Sindicombustíveis Bahia alerta para novo aumento do diesel e da gasolina e risco de impactos no abastecimento e na economia

Foto:Reprodução

O Sindicombustíveis Bahia manifesta forte preocupação com o novo reajuste nos preços dos combustíveis promovido pela Refinaria de Mataripe, operada pela Acelen, nesta quinta-feira (26), agravando ainda mais o cenário de pressão sobre o mercado baiano.

Desde o início do conflito no Oriente Médio, o diesel acumula alta de R$ 2,72, enquanto a gasolina registra aumento de R$ 1,65, contabilizando cinco aumentos consecutivos. O ritmo e a intensidade desses reajustes refletem a política de paridade internacional adotada pela refinaria, que acompanha as oscilações do mercado externo.

O Sindicombustíveis destaca que a situação do diesel é particularmente crítica. Além da elevação expressiva de preços, o cenário internacional aponta para uma possível restrição na oferta do produto, em razão da disputa global por cargas, encarecimento logístico e priorização de mercados que pagam prêmios mais elevados.

Esse contexto pode trazer riscos ao abastecimento, especialmente em países que dependem parcialmente de importação, como o Brasil. O impacto do diesel também pressiona diretamente o custo do frete, podendo afetar a safra e provocar aumento nos preços de itens básicos, ampliando os efeitos inflacionários na economia.

Outro ponto de preocupação é a perda de competitividade da Bahia em relação a outros estados. Enquanto a Refinaria de Mataripe pratica preços alinhados ao mercado internacional, refinarias ligadas à Petrobras mantêm maior estabilidade. Como resultado, já se observam diferenças relevantes, a exemplo da comparação com o vizinho Pernambuco, onde a gasolina apresentou acumulado inferior, de aproximadamente R$ 1,50 e o diesel de R$ 2,48 para o mesmo período.

Essa distorção impacta diretamente o comportamento do consumidor e das empresas de transporte. Caminhões em trânsito tendem a evitar o abastecimento no estado, priorizando regiões com preços mais competitivos. Esse movimento reduz as vendas locais, afeta a arrecadação tributária e compromete a sustentabilidade econômica dos postos revendedores.

O sindicato reforça que os postos não têm influência na formação dos preços, atuando exclusivamente como o elo final da cadeia de comercialização.
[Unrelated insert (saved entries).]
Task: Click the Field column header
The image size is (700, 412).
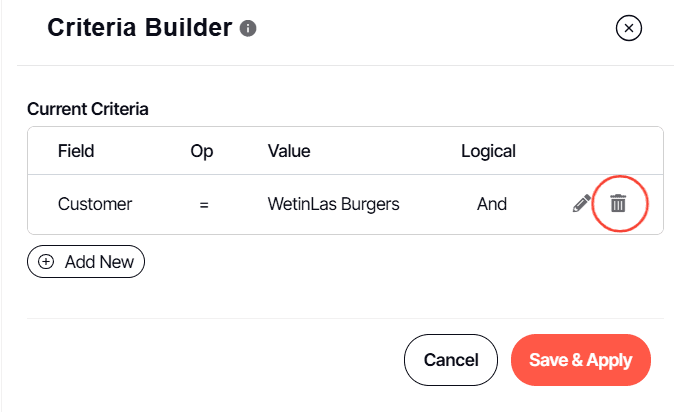Action: (76, 151)
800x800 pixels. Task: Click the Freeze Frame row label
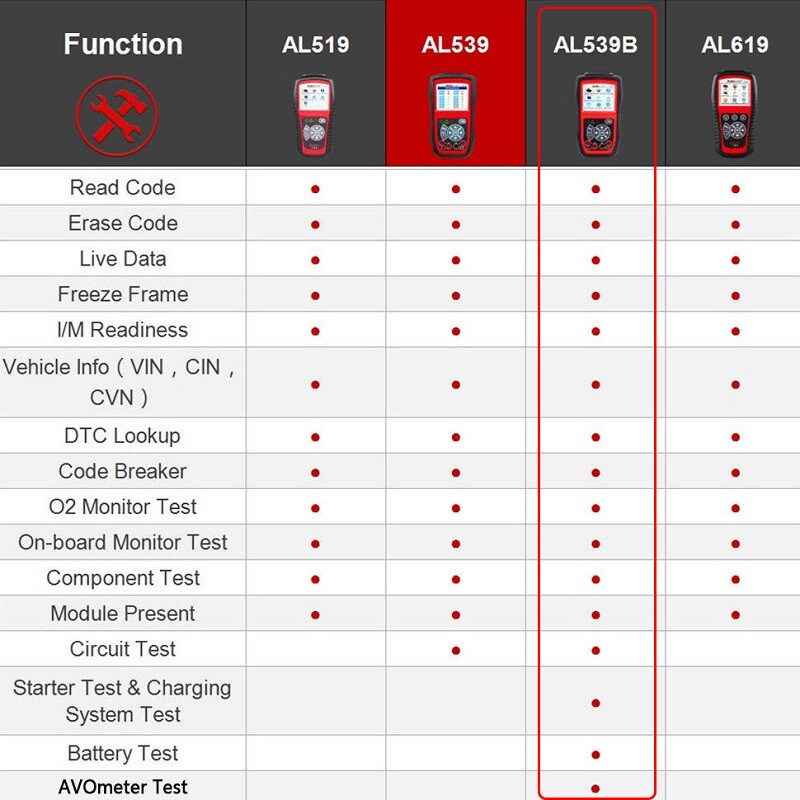123,294
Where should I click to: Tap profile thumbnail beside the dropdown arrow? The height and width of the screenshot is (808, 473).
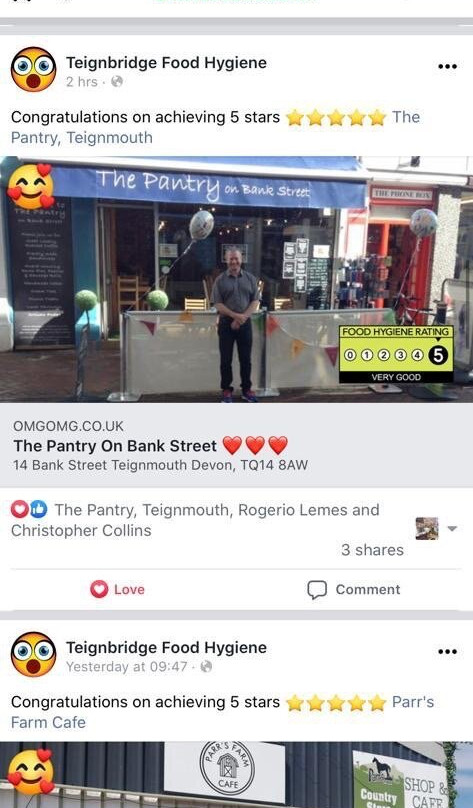coord(427,528)
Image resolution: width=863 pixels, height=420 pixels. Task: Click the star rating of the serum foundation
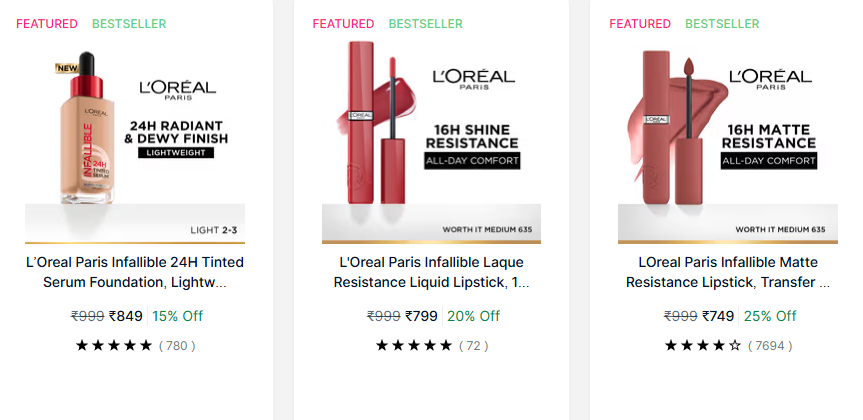[x=113, y=346]
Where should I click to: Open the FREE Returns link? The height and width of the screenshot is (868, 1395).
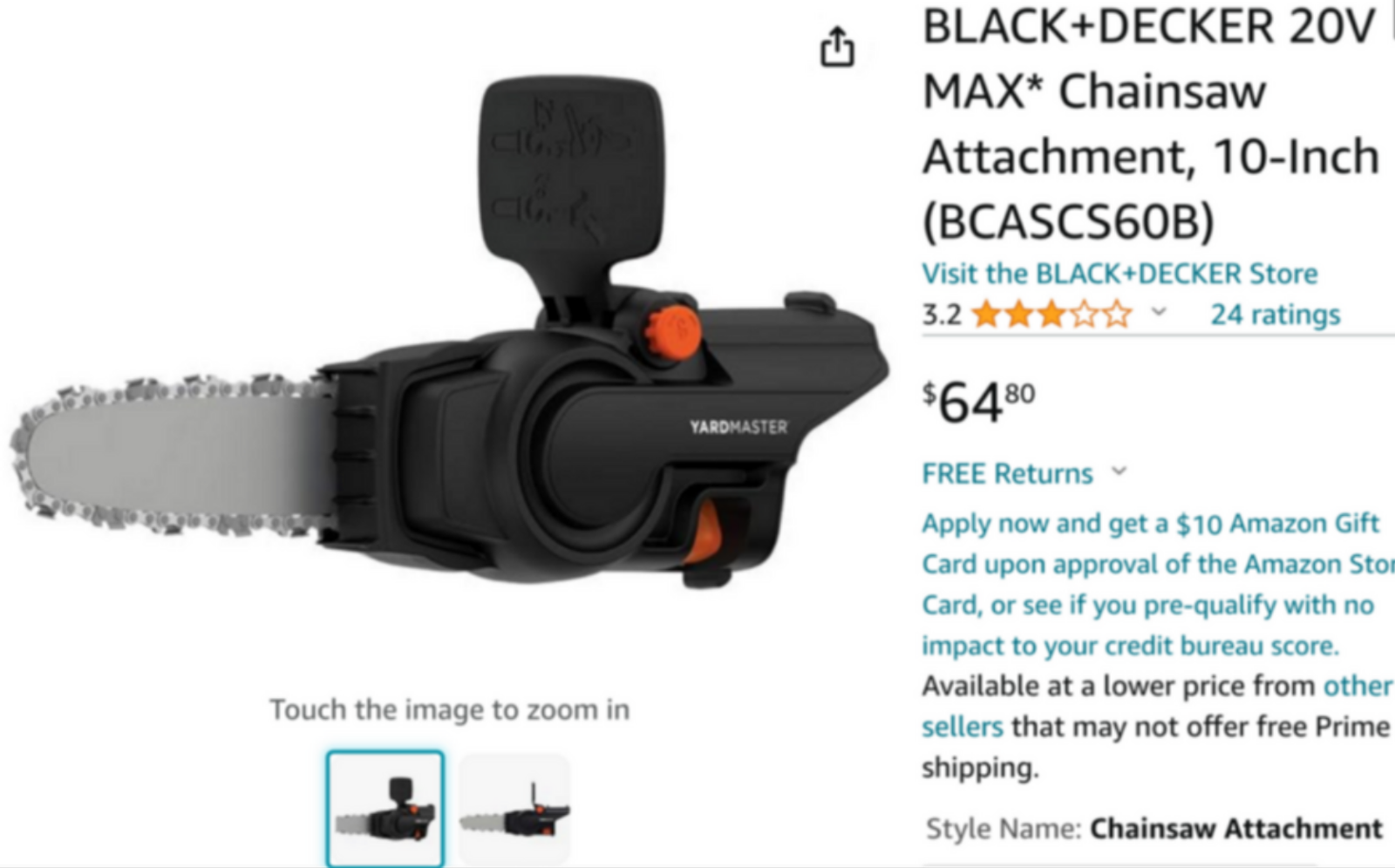(1007, 473)
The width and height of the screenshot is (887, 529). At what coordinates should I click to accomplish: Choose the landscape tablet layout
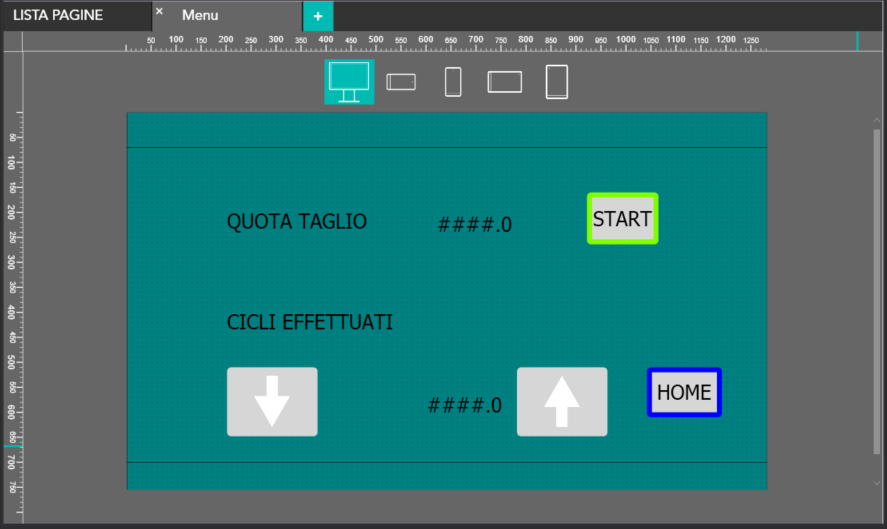coord(505,82)
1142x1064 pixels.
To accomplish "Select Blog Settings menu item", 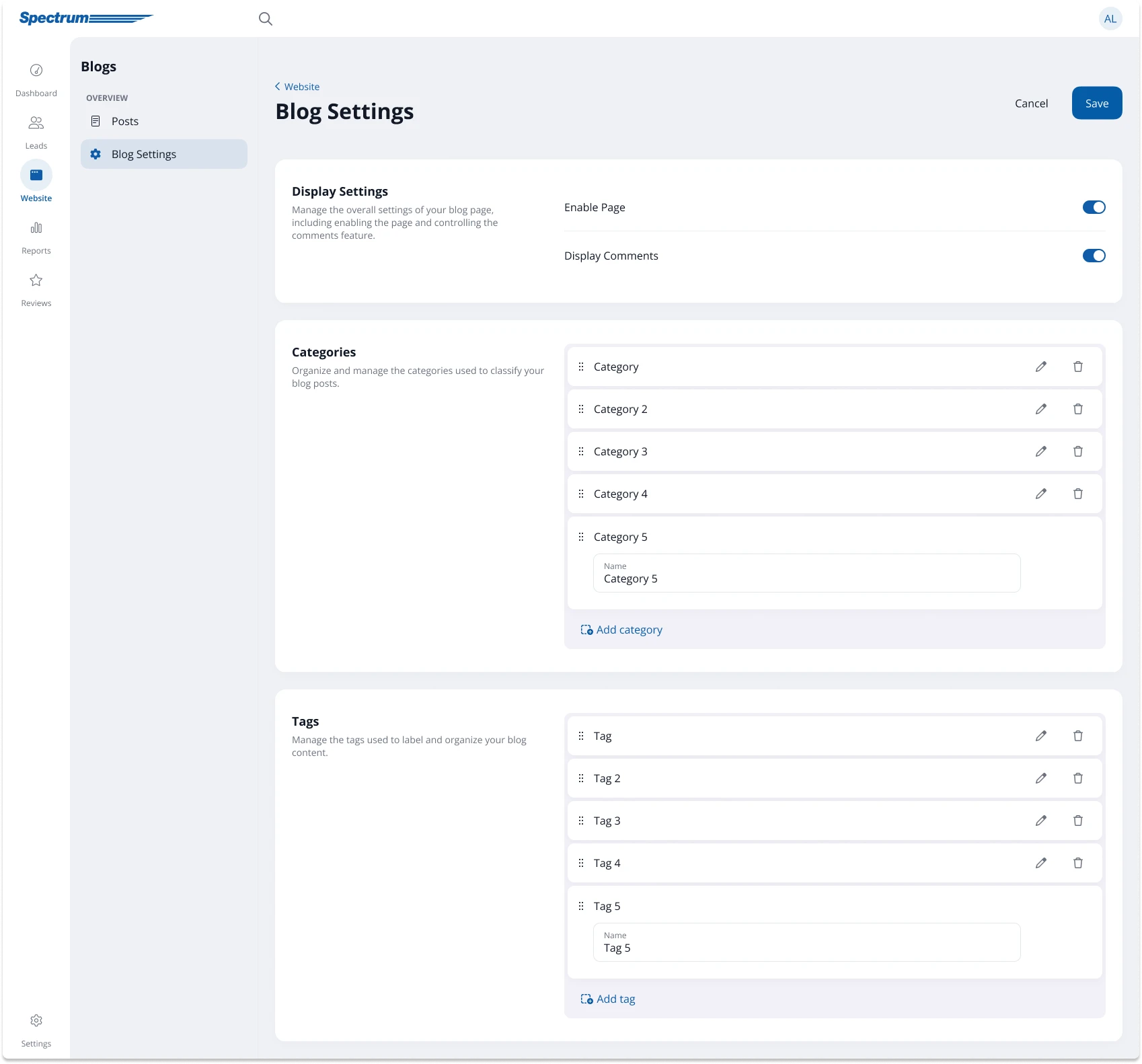I will (143, 154).
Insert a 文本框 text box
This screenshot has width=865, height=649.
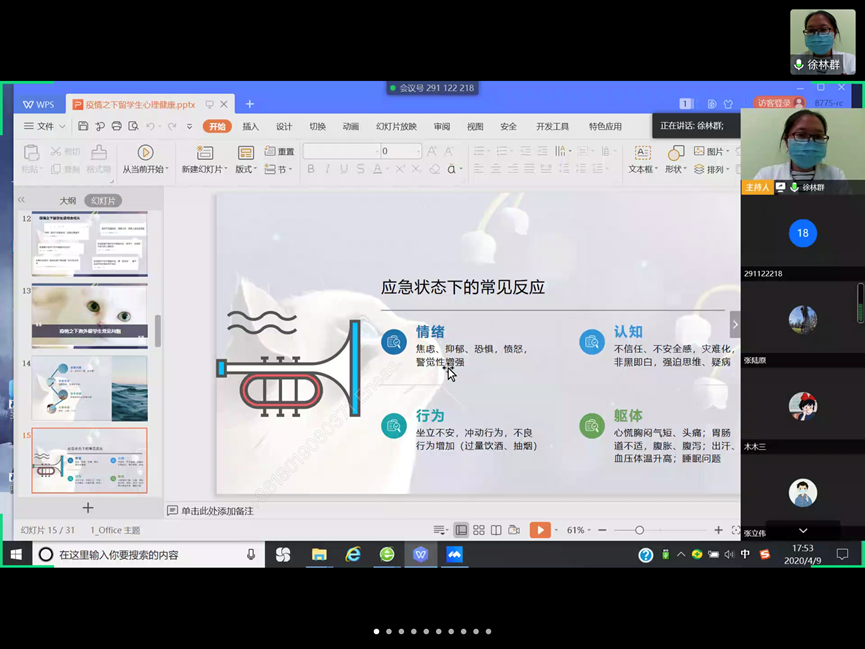pyautogui.click(x=642, y=153)
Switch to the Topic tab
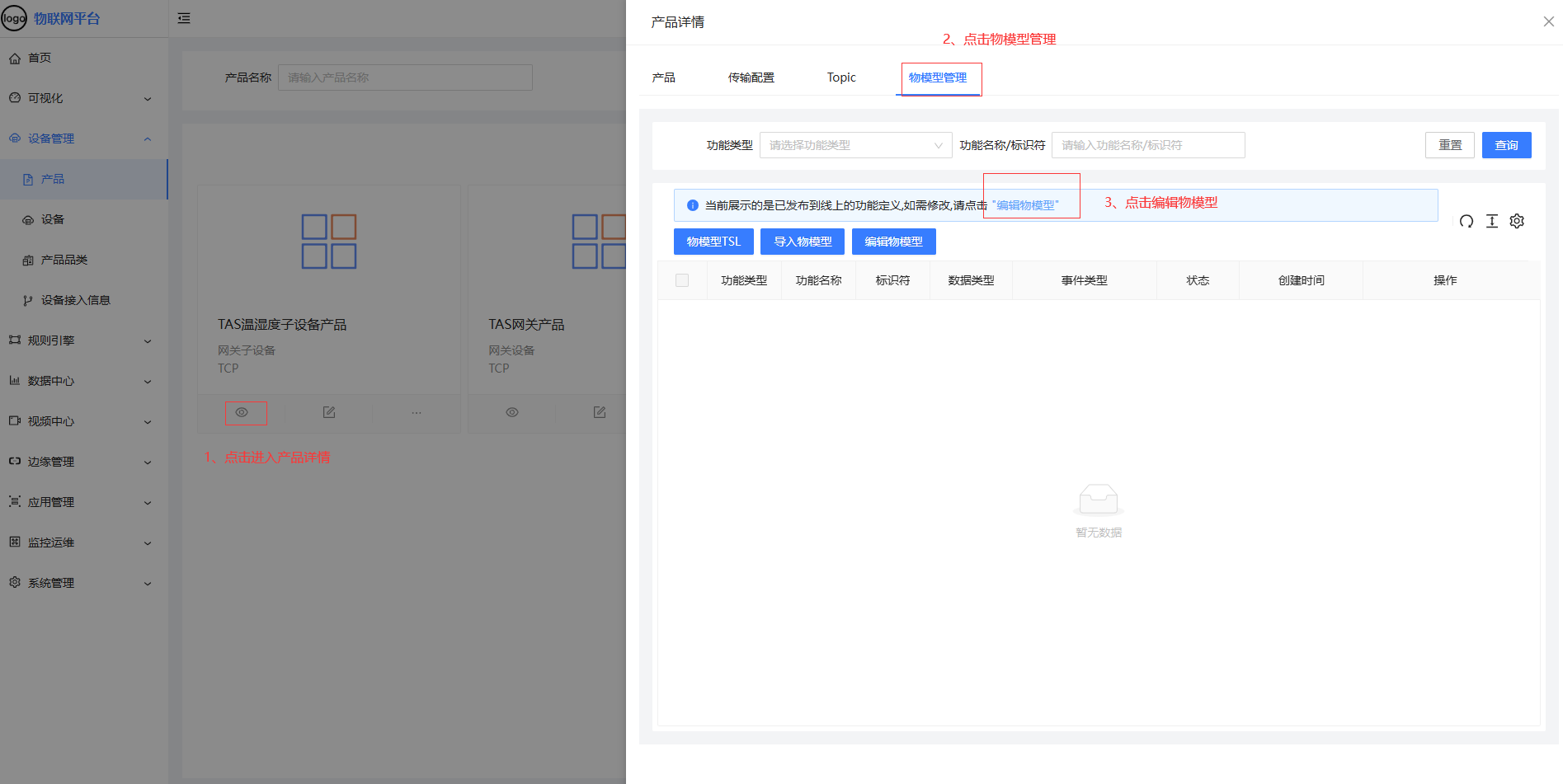Viewport: 1563px width, 784px height. click(x=841, y=77)
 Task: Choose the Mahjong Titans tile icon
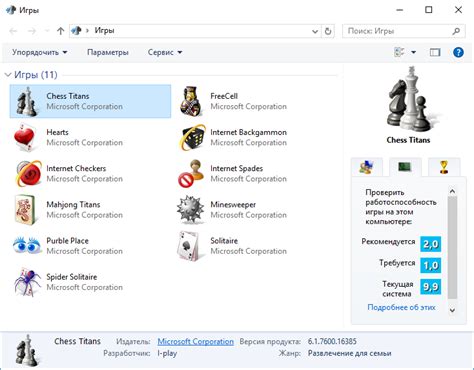click(25, 210)
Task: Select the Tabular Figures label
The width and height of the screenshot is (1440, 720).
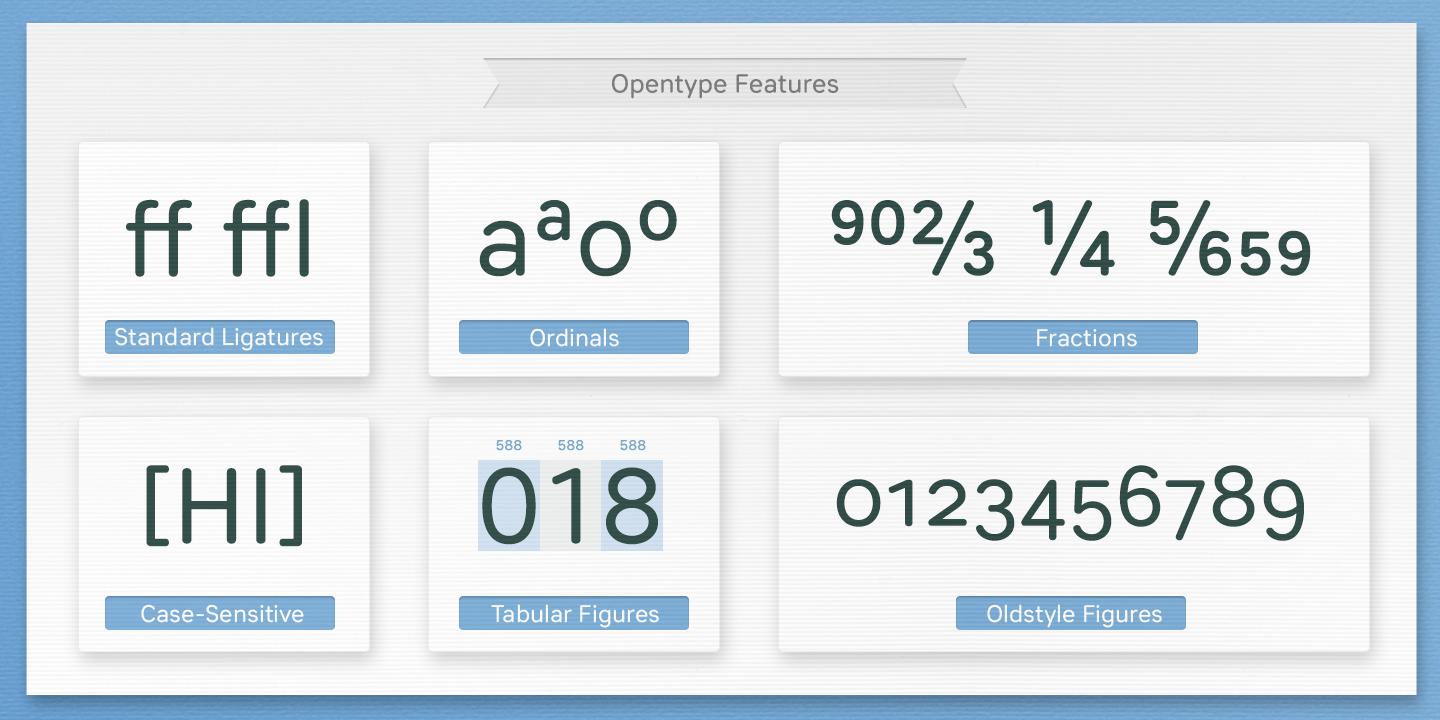Action: coord(574,613)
Diante desse cenário, o Sindicombustíveis Bahia volta a reforçar a necessidade de diálogo entre autoridades e agentes do setor para buscar medidas que reduzam os impactos sobre a economia local. A entidade seguirá acompanhando a evolução do cenário e seus reflexos no estado, reiterando a importância de ações coordenadas e urgentes para o setor.